In a small bowl, whisk together the all-purpose flour, baking powder, and salt until combined. Set aside.
2 cups all-purpose flour, 2 teaspoons baking powder, ½ teaspoon table salt or fine sea salt
In a large bowl, or use the bowl of a stand mixer, beat the eggs on medium-high speed for 30 seconds.
2 large eggs
Add in the sugar and oil, and continue beating on medium speed until well combined, and until it's "fluffy looking" and pale in color; about 1-2 minutes.
1 cup granulated sugar, 1/2 cup canola or vegetable oil
Add in the buttermilk, lemon zest, and lemon juice and blend together just until combined.

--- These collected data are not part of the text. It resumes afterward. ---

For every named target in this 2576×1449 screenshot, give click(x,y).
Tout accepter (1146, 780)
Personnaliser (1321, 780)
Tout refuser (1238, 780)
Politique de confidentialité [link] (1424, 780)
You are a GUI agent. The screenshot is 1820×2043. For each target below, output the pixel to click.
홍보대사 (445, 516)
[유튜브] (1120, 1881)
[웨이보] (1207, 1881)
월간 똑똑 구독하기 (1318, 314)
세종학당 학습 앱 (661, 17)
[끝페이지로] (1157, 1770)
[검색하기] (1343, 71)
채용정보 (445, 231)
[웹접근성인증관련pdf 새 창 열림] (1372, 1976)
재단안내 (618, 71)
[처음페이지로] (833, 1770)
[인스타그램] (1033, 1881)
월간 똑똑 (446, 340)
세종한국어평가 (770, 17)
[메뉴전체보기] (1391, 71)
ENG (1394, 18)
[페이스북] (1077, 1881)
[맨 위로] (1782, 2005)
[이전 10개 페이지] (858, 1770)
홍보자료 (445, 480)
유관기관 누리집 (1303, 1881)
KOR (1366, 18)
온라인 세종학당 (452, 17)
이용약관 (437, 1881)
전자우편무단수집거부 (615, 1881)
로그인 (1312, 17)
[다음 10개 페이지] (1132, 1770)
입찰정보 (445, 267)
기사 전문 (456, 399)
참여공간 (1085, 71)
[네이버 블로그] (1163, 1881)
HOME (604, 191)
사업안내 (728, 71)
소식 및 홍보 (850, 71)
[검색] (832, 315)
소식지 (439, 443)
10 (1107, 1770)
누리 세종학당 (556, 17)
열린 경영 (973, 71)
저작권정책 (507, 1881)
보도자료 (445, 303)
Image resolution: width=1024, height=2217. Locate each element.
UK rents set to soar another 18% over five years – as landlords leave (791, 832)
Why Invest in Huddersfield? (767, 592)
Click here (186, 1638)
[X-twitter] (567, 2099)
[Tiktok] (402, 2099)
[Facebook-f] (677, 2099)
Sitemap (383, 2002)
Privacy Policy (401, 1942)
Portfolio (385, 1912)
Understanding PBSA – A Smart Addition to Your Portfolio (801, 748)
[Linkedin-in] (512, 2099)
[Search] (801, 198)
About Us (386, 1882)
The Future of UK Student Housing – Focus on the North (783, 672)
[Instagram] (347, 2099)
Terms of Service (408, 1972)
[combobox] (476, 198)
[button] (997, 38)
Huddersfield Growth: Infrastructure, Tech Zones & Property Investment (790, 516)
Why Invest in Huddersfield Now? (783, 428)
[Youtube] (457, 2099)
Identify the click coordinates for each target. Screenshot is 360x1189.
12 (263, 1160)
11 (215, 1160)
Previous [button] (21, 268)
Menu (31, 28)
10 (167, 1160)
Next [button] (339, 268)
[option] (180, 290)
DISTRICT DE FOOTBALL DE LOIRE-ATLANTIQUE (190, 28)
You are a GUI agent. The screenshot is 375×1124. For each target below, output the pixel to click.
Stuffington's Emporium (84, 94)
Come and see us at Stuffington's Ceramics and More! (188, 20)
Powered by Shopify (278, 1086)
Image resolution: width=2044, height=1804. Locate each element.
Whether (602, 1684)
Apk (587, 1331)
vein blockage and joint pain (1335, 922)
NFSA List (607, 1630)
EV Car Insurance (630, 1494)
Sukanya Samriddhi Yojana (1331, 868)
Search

1/2 cup buttermilk, zest of 1 lemon, 2 tablespoons fresh lemon juice
Add the dry ingredients into the wet ingredients along with the shredded zucchini. Beat on low speed, or mix in by hand using a mixing spoon or spatula, just until combined and no flour streaks remain in the batter.
1 cup shredded zucchini
Evenly divide the lemon zucchini batter between the mini loaf pans (or just dump it all into the large loaf pan if using).
Cook the mini loaf pans for 30-34 minutes OR the large loaf pan for 45-50 minutes. The bread should look done, and when gently pressed with a finger the bread should spring back, and a toothpick inserted into the middle should come out clean or with moist crumbs (not wet batter!).
Let the bread cool for about 15 minutes inside the warm loaf pan, and then remove the bread from the loaf pan and place the bread loaf on a wire cooling rack to cool completely.